• **INSTRUCTIONS FOR THE TASK**
Among the lines below, restate word for word only those from the line with "Ensino (534, 307)" through the line with "login (205, 2312)", with both end lines kept.

• **Stored dataset items**
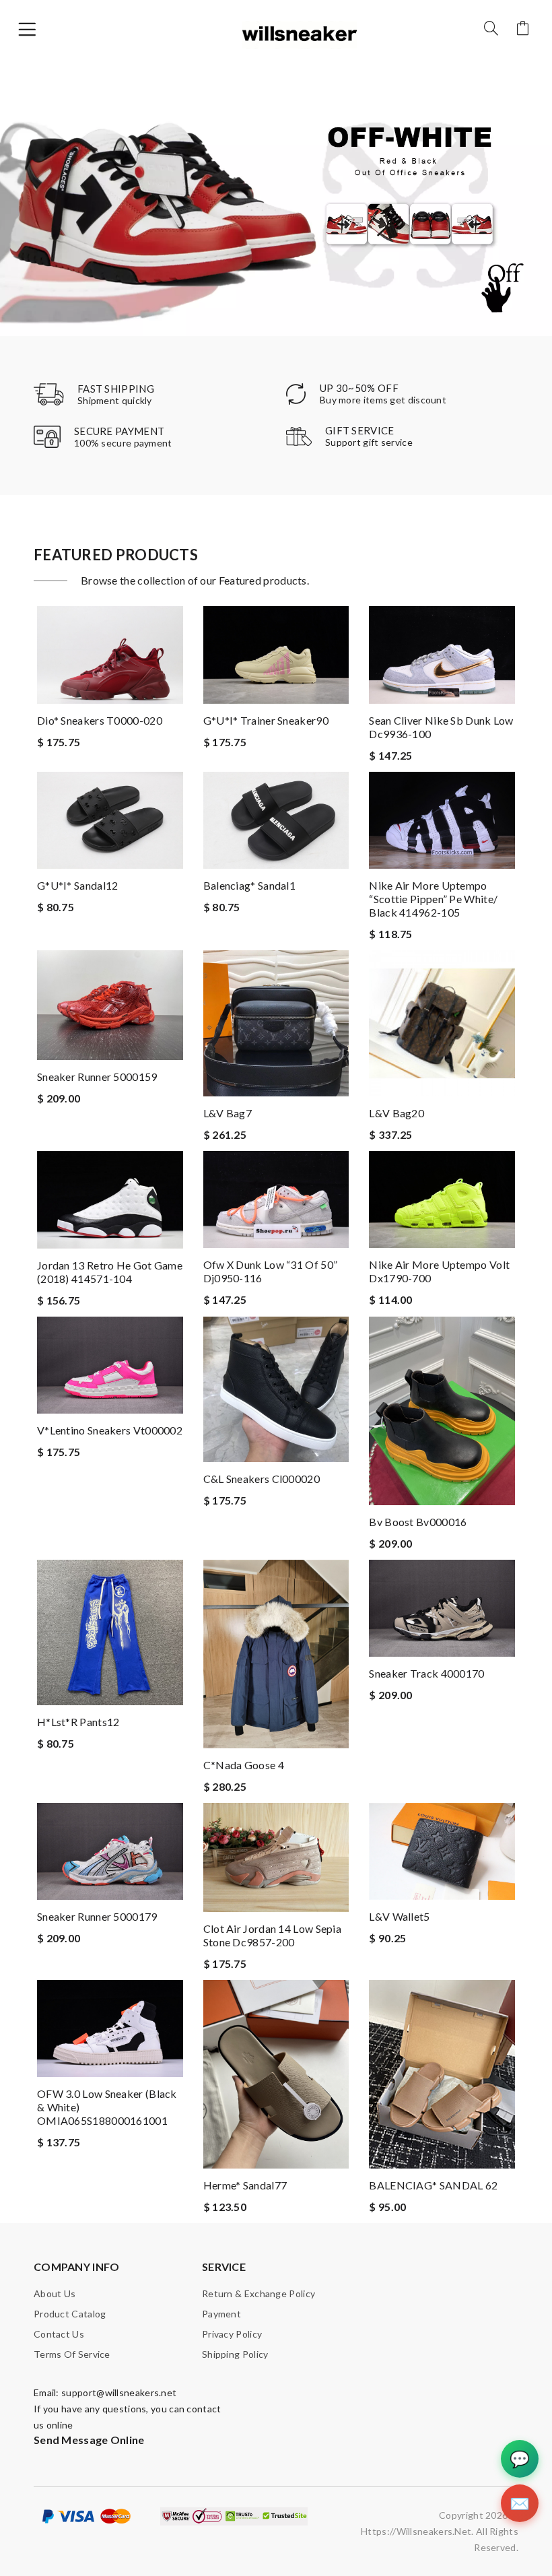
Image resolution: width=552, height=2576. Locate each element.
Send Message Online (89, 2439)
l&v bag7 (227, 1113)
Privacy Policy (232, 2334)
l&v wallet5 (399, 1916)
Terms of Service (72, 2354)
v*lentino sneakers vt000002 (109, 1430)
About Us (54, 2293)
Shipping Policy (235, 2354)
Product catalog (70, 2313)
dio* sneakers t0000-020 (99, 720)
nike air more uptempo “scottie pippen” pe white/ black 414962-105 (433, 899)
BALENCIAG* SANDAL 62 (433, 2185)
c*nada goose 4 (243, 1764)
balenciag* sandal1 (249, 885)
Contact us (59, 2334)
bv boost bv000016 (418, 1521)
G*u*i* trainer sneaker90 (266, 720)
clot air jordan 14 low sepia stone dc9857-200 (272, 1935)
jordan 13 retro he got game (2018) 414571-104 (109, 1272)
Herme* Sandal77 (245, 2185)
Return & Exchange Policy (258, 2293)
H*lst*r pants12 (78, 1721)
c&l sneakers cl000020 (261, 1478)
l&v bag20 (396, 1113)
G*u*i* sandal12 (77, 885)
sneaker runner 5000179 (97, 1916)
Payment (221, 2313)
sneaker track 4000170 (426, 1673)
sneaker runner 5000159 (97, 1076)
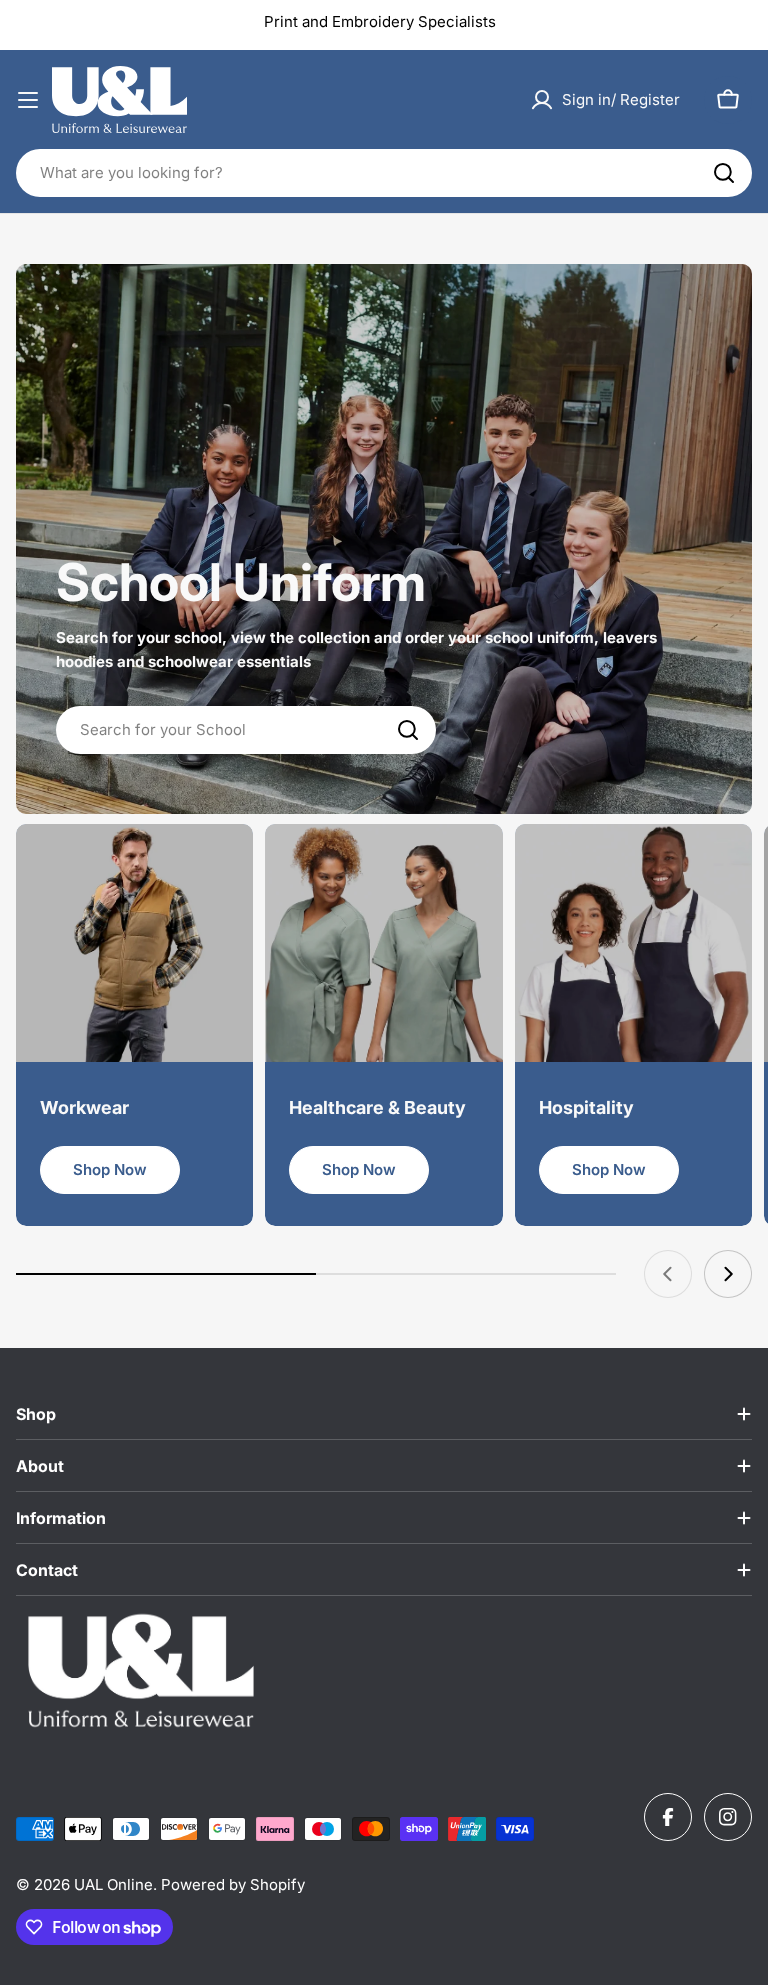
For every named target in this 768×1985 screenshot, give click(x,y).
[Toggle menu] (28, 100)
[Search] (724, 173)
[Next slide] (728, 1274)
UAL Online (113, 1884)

...

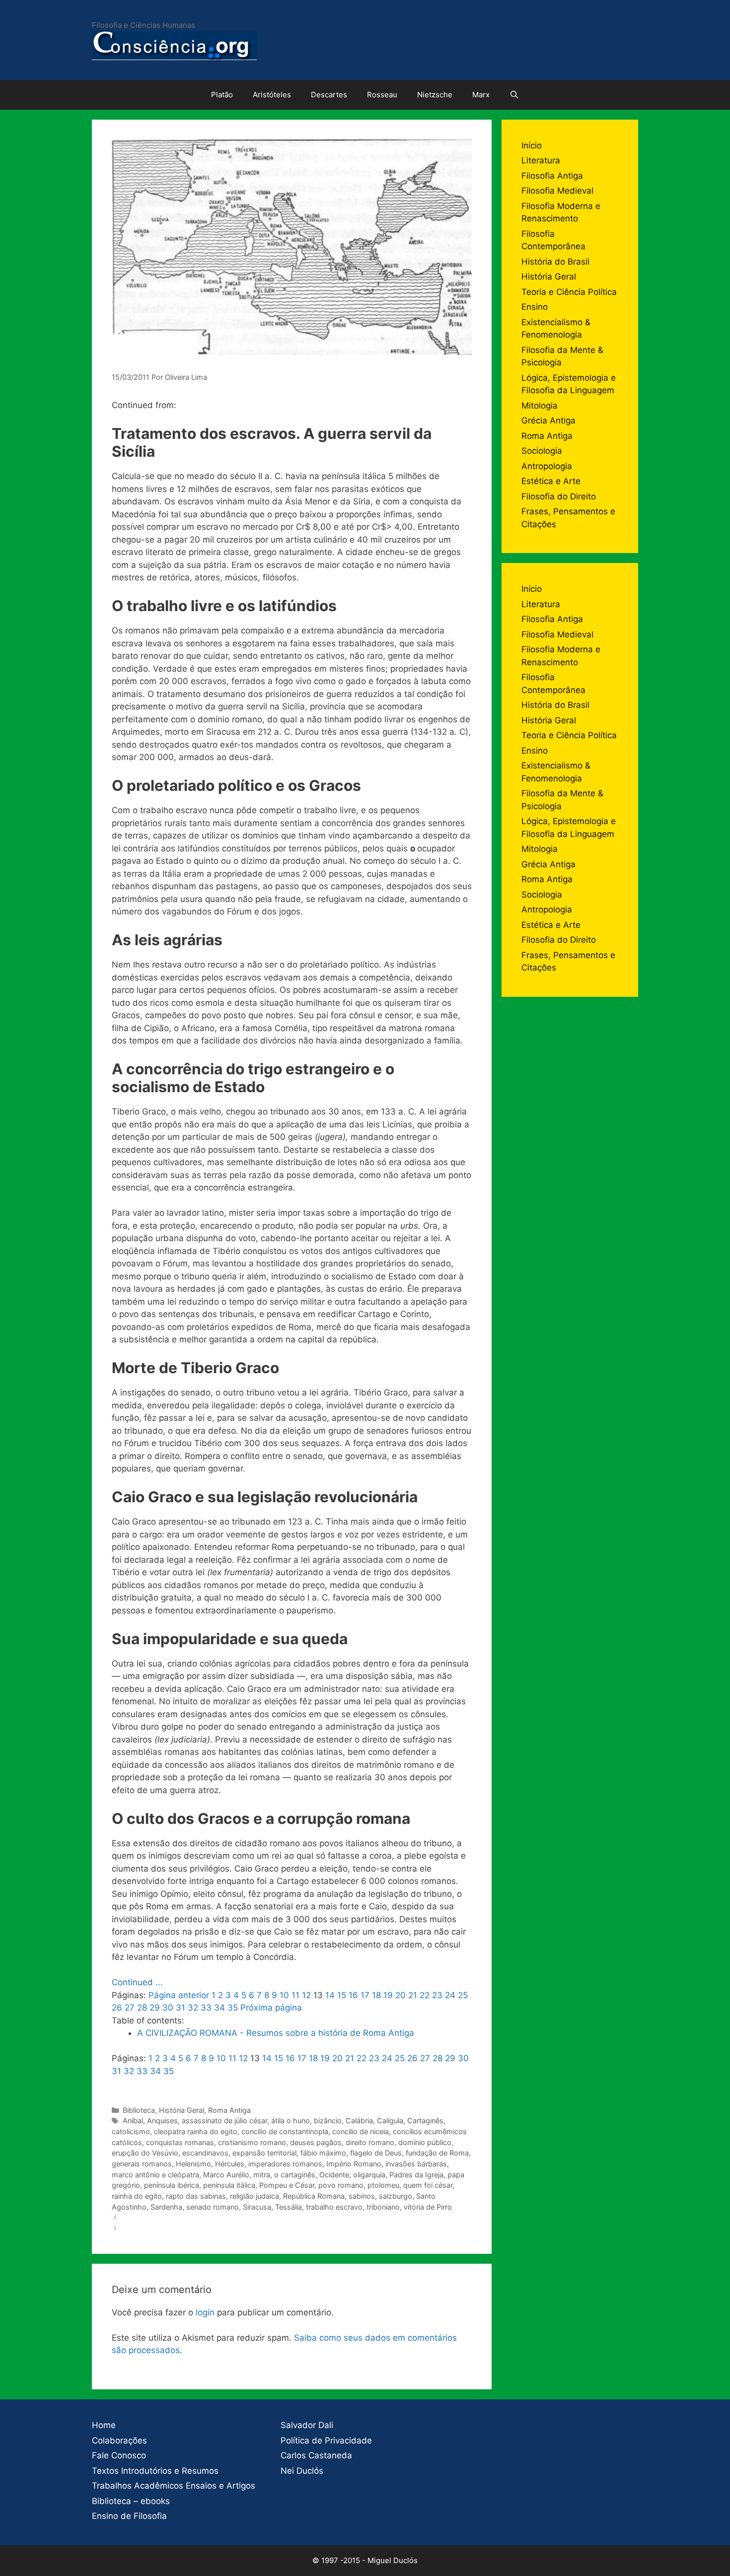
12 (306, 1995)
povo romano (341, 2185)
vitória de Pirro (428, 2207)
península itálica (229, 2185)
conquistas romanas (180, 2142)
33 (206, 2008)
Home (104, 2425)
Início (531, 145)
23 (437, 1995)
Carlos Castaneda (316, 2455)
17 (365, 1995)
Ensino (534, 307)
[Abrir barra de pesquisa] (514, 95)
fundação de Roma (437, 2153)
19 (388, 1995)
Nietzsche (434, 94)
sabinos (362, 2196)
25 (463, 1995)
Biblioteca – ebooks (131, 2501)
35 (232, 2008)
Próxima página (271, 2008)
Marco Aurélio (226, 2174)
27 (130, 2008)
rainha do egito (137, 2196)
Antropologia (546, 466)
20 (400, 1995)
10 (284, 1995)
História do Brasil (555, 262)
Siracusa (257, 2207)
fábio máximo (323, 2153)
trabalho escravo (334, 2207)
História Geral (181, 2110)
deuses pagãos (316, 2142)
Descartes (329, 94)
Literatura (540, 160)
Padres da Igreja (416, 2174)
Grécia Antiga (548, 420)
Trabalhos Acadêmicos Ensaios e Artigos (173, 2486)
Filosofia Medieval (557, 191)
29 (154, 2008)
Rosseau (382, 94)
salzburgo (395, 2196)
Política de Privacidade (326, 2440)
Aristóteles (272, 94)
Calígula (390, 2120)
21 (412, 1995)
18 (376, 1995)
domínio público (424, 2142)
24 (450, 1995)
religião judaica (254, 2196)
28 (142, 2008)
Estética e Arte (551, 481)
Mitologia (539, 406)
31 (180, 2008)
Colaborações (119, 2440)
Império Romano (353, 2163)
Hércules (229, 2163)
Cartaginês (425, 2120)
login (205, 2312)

• **SOLUTION**
Ensino (534, 307)
[Abrir barra de pesquisa] (514, 95)
fundação de Roma (437, 2153)
19 (388, 1995)
Nietzsche (434, 94)
sabinos (362, 2196)
25 (463, 1995)
Biblioteca – ebooks (131, 2501)
35 (232, 2008)
Próxima página (271, 2008)
Marco Aurélio (226, 2174)
27 (130, 2008)
rainha do egito (137, 2196)
Antropologia (546, 466)
20 (400, 1995)
10 (284, 1995)
História do Brasil (555, 262)
Siracusa (257, 2207)
fábio máximo (323, 2153)
trabalho escravo (334, 2207)
História Geral (181, 2110)
deuses pagãos (316, 2142)
Descartes (329, 94)
Literatura (540, 160)
Padres da Igreja (416, 2174)
Grécia Antiga (548, 420)
Trabalhos Acadêmicos Ensaios e Artigos (173, 2486)
Filosofia Medieval (557, 191)
29 (154, 2008)
Rosseau (382, 94)
salzburgo (395, 2196)
Política de Privacidade (326, 2440)
Aristóteles (272, 94)
Calígula (390, 2120)
21 (412, 1995)
18 (376, 1995)
domínio público (424, 2142)
24 (450, 1995)
religião judaica (254, 2196)
28 (142, 2008)
Estética e Arte (551, 481)
Mitologia (539, 406)
31 (180, 2008)
Colaborações (119, 2440)
Império Romano (353, 2163)
Hércules (229, 2163)
Cartaginês (425, 2120)
login (205, 2312)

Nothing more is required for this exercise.